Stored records
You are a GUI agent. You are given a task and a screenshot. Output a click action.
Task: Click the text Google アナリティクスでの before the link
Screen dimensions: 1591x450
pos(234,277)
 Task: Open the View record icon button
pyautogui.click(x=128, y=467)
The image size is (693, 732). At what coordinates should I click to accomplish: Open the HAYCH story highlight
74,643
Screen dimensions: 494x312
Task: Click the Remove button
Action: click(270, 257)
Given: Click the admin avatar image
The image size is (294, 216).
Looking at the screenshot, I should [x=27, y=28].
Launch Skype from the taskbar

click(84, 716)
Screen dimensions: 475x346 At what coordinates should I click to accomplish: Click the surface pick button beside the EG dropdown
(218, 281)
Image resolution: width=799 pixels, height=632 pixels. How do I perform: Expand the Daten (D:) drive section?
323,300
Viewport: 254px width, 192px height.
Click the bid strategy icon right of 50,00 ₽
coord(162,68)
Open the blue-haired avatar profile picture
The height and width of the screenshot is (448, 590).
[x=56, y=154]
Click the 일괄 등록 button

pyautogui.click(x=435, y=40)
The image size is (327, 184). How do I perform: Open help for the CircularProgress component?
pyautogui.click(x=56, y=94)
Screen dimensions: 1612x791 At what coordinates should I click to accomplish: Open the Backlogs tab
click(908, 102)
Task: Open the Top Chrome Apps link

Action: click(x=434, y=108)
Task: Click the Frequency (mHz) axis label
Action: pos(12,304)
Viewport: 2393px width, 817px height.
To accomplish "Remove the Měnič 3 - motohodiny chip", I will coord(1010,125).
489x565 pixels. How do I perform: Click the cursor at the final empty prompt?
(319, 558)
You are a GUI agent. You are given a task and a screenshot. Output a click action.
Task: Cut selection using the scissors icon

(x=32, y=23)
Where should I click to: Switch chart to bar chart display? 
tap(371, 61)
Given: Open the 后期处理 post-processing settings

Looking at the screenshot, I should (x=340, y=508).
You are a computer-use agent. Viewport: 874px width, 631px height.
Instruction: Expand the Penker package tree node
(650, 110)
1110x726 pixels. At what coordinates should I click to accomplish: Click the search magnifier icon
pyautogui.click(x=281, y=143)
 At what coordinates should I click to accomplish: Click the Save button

Try it
Lines that contain "avatar" are the result; find them in the entries above and copy each one.

Written response
Given: Click the admin avatar image
Open the blue-haired avatar profile picture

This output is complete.